The author with the mounted ES 127 FCD 100


So what’s all the news about? I attended the Winter Star Party this year as I do every year but this year I got a surprise. Having passed the 70 mark, I was finding that handling the 12” RC’s by myself was now out of the question, so I decided that now is the time to get a nice refractor. Explore Scientific was at the WSP with a complete lineup of their equipment. A perfect time for me to check out what they had. Their refractor lineup was very impressive with nice Apochromatic (APO) scopes made in Carbon Fiber and their aluminum counterparts. One 127mm that was set up was different. It seemed slightly larger and had a newly designed 2.5" hexagonal focuser. I had my favorite Tak 16 mm eyepiece, that I use to compare scopes and placed it in the diagional and pointed the scope toward the cell tower that had a nice glass light with the sun causing a hot spot for me to observe any spurious color exhibited with the scope. Racking the focuser in and out of focus, to my surprise there was NONE. Even through high quality refractors I have found there would be some color on such a rigid test as this. At this point Greg Bragg from Explore Scientific (who I already told that I was in the market for a 127) asked me how I liked the scope. Not sounding overly enthusiastic (you have to keep them guessing) I remarked that the view was excellent. It was then that he explained that the scope I had just looked through was a one of a kind. He explained that this scope is one of the first prototypes produced with O’Hara 100 glass and that the new name for the scope would be designated the 127 FCD-100. Scott Roberts (Pres. of Explore Scientific) was close by and asked me would I be interested in taking some astroimages through the scope. I immediately said yes I would and he said that I could take it back home with me. That day I took my RC off my EM-400 mount and mounted the new refractor. I was able to get three good images that night and after I got home, processed the data. I already new that the data was going to be great after I observed tiny pinpoint stars on my 600 sec subs in the core of the Rosette, same on the Owl and M78. The scope exhibited zero color shift.

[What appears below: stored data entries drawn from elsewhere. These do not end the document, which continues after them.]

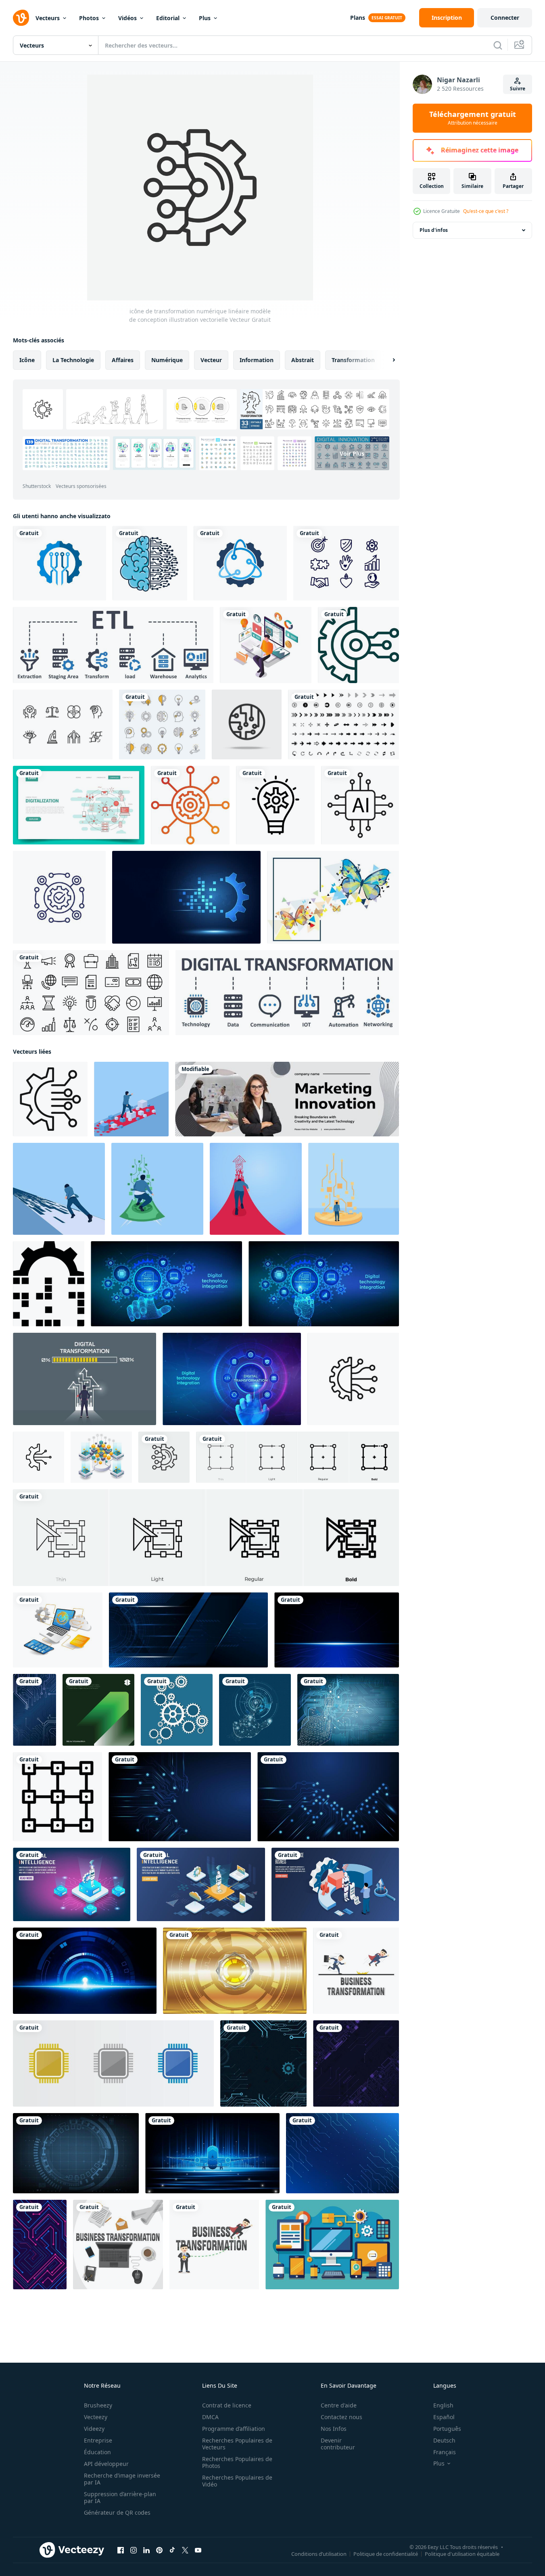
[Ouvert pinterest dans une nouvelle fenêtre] (159, 2550)
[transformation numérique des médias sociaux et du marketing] (265, 645)
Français (444, 2452)
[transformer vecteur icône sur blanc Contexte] (57, 1796)
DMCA (210, 2417)
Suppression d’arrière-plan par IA (120, 2497)
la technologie (73, 360)
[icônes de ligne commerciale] (91, 992)
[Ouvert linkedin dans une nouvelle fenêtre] (146, 2550)
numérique (167, 360)
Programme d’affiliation (233, 2428)
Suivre (517, 88)
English (443, 2405)
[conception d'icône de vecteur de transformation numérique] (358, 645)
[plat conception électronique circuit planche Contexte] (40, 2244)
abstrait (302, 360)
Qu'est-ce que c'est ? (485, 211)
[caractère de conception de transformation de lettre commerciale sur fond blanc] (356, 1971)
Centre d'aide (339, 2405)
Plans (357, 17)
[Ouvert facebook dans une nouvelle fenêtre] (120, 2550)
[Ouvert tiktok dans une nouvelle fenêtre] (172, 2550)
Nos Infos (334, 2428)
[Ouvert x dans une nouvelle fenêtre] (185, 2550)
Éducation (97, 2452)
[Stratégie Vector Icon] (275, 805)
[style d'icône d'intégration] (190, 805)
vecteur (211, 360)
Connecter (505, 17)
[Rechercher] (498, 45)
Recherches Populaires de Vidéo (237, 2481)
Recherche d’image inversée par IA (122, 2479)
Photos (89, 18)
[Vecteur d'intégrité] (346, 563)
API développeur (106, 2464)
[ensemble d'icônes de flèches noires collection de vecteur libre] (343, 724)
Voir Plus (352, 453)
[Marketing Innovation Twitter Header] (287, 1099)
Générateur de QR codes (117, 2512)
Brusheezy (98, 2405)
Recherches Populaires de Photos (237, 2462)
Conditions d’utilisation (319, 2553)
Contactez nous (341, 2417)
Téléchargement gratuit (472, 118)
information (257, 360)
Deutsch (444, 2440)
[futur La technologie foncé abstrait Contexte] (356, 2063)
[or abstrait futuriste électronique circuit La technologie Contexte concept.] (235, 1971)
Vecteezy (95, 2417)
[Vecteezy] (21, 18)
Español (444, 2417)
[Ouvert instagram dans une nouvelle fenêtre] (133, 2550)
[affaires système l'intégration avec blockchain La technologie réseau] (101, 1457)
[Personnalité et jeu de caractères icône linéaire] (63, 724)
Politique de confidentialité (385, 2553)
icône (27, 360)
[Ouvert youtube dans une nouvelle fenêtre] (198, 2550)
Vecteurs (47, 18)
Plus (205, 18)
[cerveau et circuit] (150, 563)
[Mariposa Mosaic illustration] (333, 897)
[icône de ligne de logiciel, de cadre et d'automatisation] (59, 897)
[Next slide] (387, 360)
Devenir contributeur (338, 2443)
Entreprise (98, 2440)
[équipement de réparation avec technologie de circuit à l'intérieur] (59, 563)
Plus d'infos (434, 230)
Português (447, 2428)
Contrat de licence (226, 2405)
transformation (353, 360)
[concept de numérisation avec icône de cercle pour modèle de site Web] (78, 805)
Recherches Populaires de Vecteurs (237, 2443)
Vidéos (127, 18)
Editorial (168, 18)
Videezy (94, 2428)
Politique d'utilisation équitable (462, 2553)
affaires (123, 360)
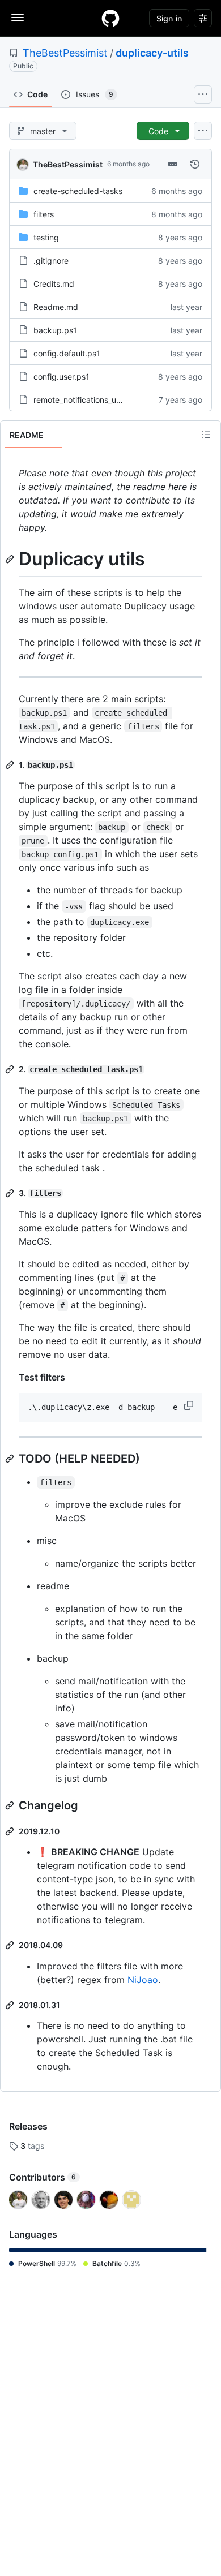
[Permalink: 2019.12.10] (11, 1831)
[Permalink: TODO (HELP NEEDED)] (11, 1459)
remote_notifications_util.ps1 (85, 400)
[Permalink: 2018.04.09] (11, 1945)
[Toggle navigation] (17, 17)
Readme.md (55, 307)
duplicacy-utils (152, 53)
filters (43, 214)
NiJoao (143, 1979)
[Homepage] (110, 18)
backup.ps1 (55, 330)
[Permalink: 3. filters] (11, 1193)
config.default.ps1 (66, 353)
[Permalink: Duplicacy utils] (11, 559)
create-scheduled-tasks (77, 191)
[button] (190, 1405)
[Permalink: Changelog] (11, 1805)
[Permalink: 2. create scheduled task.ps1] (11, 1069)
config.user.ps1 (61, 376)
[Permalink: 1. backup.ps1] (11, 765)
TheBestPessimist (65, 53)
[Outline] (206, 434)
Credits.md (53, 284)
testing (46, 237)
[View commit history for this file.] (195, 164)
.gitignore (51, 260)
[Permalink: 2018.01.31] (11, 2005)
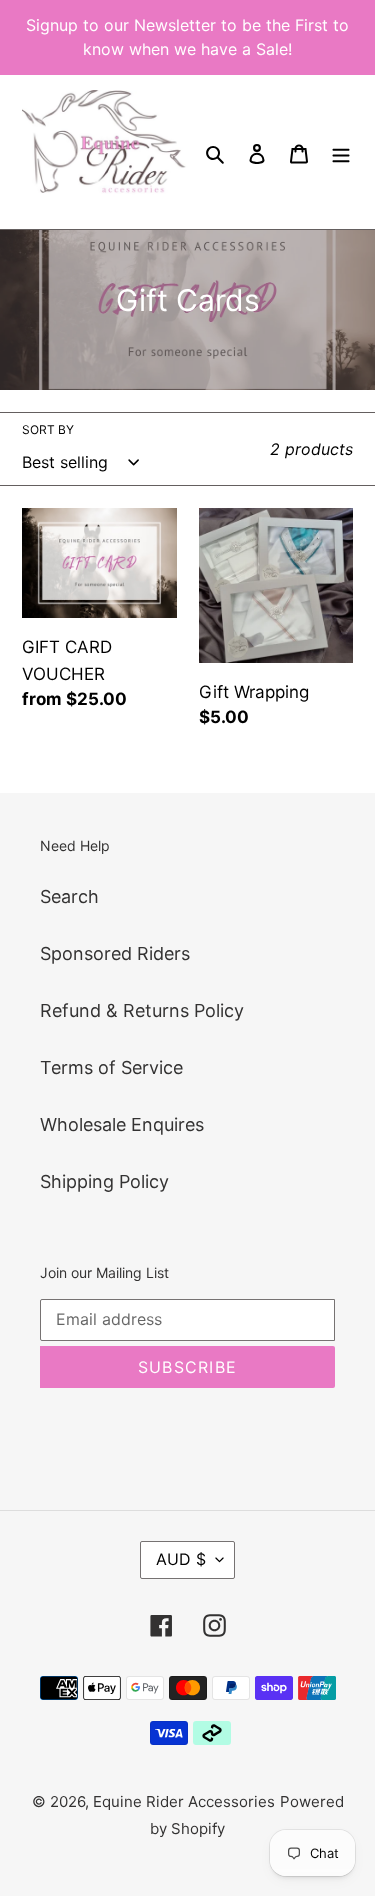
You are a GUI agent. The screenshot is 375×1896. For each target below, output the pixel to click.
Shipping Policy (104, 1181)
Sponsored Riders (115, 953)
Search (69, 896)
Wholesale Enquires (122, 1124)
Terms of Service (111, 1067)
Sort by (48, 429)
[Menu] (341, 152)
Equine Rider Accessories (184, 1801)
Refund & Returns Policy (142, 1010)
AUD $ (181, 1559)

I did a Rhonchi test of the optics and as expected saw razor straight lines on both sides of focus. Star tests on Sirius also exhibited textbook diffraction patterns.

Needless to say I had found my replacement scope. I called up Scott, he explained it was a prototype and despite the fact that he has never sold a prototype scope before he allowed me to purchased the scope.

When is this scope going on sale? You won’t have to wait long. The release date is in April of this year. Now the real surprise!!!!!!!! The scope will be priced at less than $2,000.